3 T cells
To prevent autoimmunity and chronic inflammation, Tregs can dampen
overactive immune responses(Tabas and Lichtman, 2017; Baardman and
Lutgens, 2020). Treg deficiency or dysfunction is linked to the
pathogenesis of atherosclerosis(Newton et al., 2016; Pacella and
Piconese, 2019; Saigusa et al., 2020). More and more data suggest that
the intracellular metabolism of Tregs is a critical regulator of their
proliferation, inhibitory activity, and stability(Buck et al., 2015;
Georgiev et al., 2019; Sakaguchi et al., 2020). Foxp3 inhibits
glycolysis (NAD+ consumption pathway) and promotes monophosphate (NAD+
production) to compensate for the drop in NAD+ levels and enable Treg to
tolerate a low-glucose, high-lactate environment(Tomas et al., 2018;
Ketelhuth et al., 2019). Oxidative stress and other factors downregulate
the expression of Foxp3 and disrupt this metabolic advantage, resulting
in decreased Treg function and disease development(Marsch et al., 2013;
Hsu and Lai, 2018).
In the peculiar milieu of atherosclerotic plaques, ROS causes oxLDL
synthesis, and intracellular accumulation following oxLDL uptake
inhibits the mevalonate pathway(Wang et al., 2016; Mailer et al., 2017),
downregulates Foxp3 expression, and reduces the atheroprotective
capacity of Tregs(De Rosa et al., 2015; Becker et al., 2017; Kälin et
al., 2017). On the other hand, the hypoxic environment of
atherosclerotic plaques regulates HIF-1 via oxidative stress, promotes
the shunting of pyruvate to lactate, upregulates glycolysis(Cole et al.,
2015; Polyzos et al., 2015; Forteza et al., 2018), and causes Foxp3
ubiquitination and proteasomal degradation, which affects Treg function.

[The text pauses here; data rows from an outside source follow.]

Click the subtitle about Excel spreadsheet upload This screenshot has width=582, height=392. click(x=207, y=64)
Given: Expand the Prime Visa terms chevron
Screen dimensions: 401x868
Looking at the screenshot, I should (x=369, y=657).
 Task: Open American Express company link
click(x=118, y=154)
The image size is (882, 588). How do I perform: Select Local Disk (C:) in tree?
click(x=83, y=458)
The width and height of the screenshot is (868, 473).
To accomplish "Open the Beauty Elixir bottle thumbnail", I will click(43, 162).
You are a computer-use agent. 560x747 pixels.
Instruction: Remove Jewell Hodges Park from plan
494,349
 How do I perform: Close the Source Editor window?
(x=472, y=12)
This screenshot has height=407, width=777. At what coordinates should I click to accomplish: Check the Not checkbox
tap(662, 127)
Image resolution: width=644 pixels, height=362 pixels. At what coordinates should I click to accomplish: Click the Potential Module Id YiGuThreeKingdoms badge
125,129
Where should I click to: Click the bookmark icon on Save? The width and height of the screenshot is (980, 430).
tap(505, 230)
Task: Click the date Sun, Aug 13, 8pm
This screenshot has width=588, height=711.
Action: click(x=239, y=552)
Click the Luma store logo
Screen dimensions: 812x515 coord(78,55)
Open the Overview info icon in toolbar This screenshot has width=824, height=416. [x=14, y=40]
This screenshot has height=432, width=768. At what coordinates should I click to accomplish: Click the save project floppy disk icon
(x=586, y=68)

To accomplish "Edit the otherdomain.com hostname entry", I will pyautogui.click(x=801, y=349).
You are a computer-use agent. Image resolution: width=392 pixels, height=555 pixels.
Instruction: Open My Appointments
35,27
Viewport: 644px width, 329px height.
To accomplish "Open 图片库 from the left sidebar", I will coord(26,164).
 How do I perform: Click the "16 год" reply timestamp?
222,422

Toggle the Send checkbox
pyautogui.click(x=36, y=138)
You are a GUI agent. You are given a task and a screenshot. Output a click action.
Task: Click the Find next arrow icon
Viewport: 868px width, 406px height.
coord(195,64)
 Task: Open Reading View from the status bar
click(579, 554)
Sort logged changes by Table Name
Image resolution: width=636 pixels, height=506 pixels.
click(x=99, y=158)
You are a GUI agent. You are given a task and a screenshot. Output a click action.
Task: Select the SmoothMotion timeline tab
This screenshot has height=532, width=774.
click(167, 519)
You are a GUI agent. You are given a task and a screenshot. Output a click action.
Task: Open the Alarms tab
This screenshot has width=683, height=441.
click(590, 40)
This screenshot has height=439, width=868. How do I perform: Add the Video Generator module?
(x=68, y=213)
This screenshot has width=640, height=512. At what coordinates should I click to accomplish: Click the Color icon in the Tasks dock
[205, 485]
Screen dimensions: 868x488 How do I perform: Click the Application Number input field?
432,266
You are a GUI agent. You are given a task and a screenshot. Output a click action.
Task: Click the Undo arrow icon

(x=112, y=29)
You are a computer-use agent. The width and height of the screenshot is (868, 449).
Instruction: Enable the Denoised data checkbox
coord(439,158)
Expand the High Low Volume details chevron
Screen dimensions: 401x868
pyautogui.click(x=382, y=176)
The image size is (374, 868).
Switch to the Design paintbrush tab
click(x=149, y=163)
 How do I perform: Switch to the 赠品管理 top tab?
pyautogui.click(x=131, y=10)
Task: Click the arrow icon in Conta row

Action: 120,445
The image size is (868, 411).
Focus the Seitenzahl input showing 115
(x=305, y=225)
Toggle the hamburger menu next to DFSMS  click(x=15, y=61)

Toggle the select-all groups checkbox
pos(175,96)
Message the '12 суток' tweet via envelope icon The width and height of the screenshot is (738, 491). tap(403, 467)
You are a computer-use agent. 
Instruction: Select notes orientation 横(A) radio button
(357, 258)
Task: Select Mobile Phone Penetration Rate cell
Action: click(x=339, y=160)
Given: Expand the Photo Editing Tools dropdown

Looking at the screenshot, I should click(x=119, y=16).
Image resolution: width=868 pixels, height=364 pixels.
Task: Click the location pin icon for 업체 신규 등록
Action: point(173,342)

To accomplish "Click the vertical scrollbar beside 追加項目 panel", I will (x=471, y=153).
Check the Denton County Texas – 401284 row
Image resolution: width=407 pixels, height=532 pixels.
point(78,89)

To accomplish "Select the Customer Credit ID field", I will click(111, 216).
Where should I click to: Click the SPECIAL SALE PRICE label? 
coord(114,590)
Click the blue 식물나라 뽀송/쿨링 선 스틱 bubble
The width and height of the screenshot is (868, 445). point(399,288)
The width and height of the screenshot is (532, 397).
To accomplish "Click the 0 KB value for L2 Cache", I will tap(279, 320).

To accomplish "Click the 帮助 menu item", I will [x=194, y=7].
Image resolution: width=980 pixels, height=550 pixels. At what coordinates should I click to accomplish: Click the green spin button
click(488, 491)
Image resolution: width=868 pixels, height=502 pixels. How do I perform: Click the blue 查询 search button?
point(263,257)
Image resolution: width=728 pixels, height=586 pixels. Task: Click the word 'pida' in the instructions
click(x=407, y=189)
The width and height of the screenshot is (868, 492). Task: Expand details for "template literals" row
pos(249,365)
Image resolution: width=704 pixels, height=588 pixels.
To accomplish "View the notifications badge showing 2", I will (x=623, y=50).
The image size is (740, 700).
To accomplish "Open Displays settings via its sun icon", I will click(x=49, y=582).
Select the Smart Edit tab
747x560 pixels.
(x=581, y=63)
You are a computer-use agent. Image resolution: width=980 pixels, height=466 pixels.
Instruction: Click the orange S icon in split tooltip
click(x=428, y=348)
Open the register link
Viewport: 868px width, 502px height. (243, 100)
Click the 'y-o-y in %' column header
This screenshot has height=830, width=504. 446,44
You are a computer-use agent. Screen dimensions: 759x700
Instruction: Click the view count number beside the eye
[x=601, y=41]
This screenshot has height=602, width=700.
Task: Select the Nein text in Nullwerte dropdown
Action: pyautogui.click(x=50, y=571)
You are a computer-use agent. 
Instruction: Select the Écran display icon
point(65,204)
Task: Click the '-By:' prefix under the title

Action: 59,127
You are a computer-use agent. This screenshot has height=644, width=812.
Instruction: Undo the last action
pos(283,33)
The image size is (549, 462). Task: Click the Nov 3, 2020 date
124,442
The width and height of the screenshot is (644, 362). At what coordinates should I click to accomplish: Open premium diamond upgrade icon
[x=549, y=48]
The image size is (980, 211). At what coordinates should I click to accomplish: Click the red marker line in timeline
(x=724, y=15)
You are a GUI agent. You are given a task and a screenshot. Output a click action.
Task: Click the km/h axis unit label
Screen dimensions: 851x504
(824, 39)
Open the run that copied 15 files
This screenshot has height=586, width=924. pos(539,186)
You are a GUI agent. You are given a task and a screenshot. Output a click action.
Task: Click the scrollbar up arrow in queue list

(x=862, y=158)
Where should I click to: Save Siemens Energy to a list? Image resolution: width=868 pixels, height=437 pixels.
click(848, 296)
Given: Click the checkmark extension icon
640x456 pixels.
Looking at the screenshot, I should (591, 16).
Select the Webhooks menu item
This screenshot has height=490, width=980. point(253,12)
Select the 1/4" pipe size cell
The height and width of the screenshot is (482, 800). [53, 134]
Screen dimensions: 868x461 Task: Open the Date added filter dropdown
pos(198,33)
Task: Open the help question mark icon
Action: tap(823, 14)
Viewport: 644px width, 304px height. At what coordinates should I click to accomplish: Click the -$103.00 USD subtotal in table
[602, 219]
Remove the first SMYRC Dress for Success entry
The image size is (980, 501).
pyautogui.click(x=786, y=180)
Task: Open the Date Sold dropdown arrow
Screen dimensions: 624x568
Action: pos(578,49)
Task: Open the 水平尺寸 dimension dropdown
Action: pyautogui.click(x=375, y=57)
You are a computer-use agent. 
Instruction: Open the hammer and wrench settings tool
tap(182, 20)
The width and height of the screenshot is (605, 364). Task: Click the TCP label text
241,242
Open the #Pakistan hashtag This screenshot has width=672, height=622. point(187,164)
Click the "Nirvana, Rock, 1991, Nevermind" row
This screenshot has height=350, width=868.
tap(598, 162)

While HIF-1 increases suppressive activity in Tregs, it decreases their
migratory capacity, indicating that glycolysis is essential for Treg
migration and that oxidative stress leads to atherosclerosis(Chang et
al., 2013; Gerriets et al., 2016). The precise effect of HIF-1 on Tregs
in sclerotic plaques requires further investigation(Gerriets et al.,
2015). The downregulation of Foxp3 and the increase in glycolysis are
essential to this pathological response(Gaddis et al., 2018).